=== WORK TO COMPLETE ===
Copy all the lines of the listing below exactly. Skip the images.

=== PROVIDED RECORDS ===
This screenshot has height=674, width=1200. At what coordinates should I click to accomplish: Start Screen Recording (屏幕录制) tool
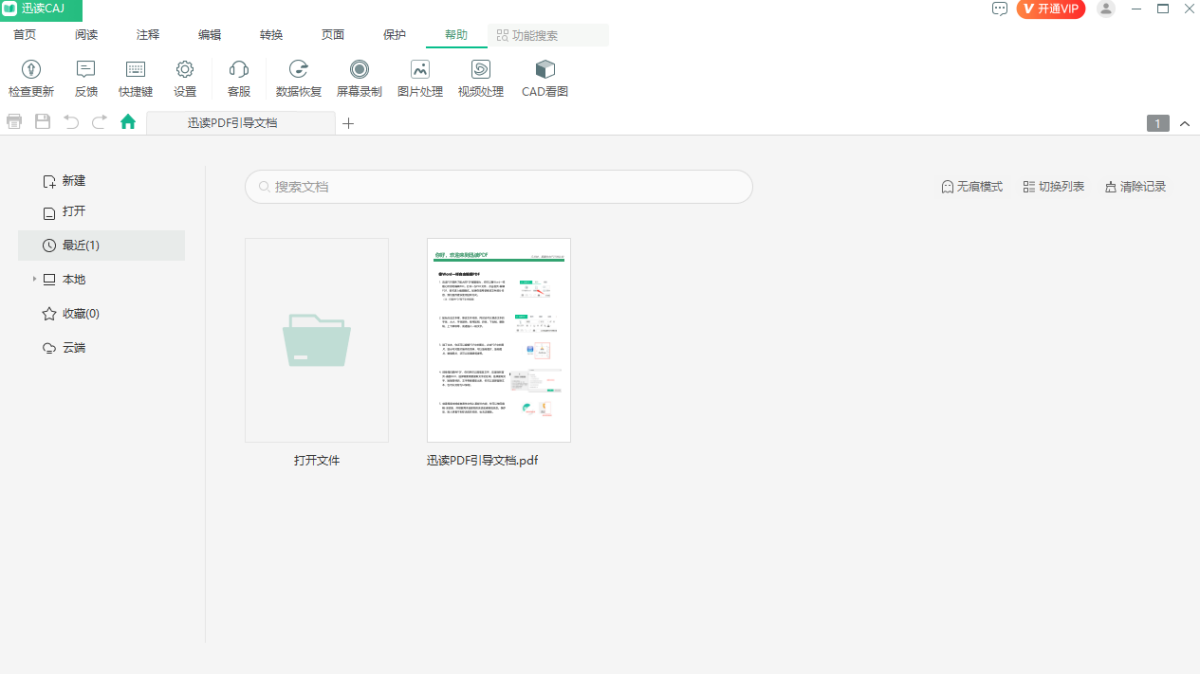[359, 70]
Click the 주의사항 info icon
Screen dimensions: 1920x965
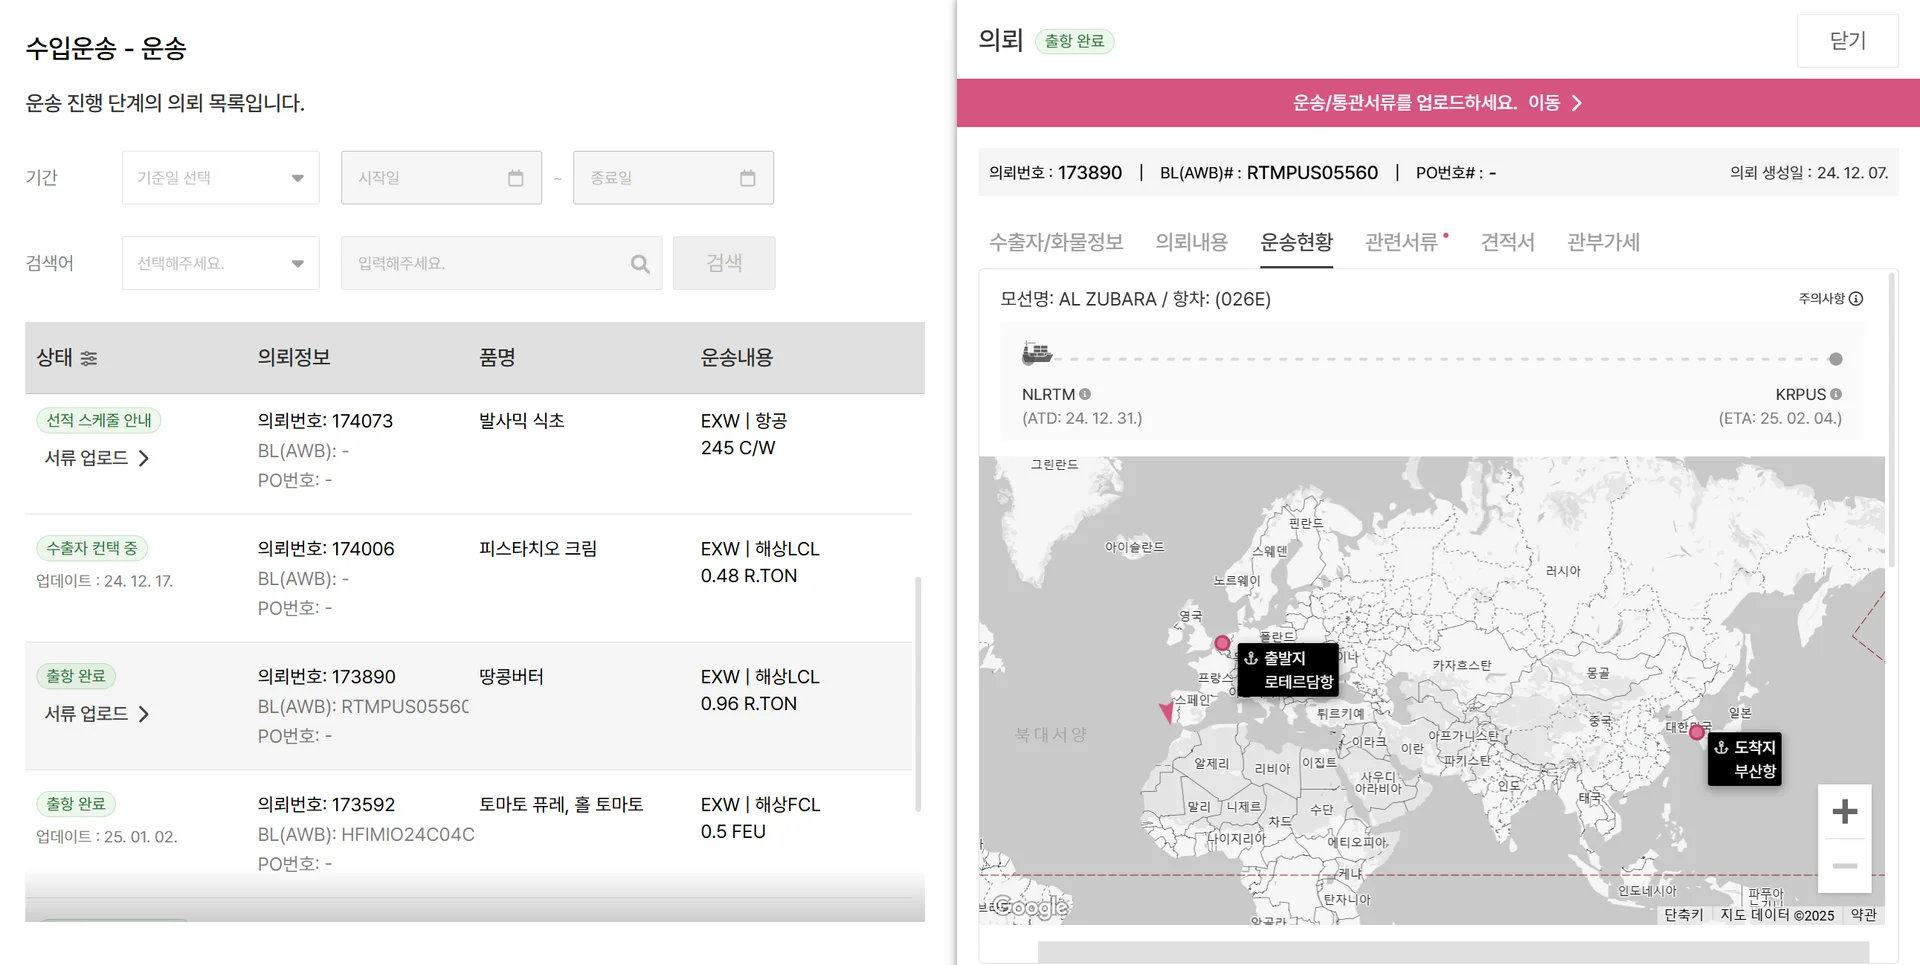[x=1856, y=299]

=== OUTPUT ===
This screenshot has height=674, width=1200. At what coordinates should I click to accomplish: Start Screen Recording (屏幕录制) tool
[359, 70]
Click the 주의사항 info icon
Screen dimensions: 1920x965
[x=1856, y=299]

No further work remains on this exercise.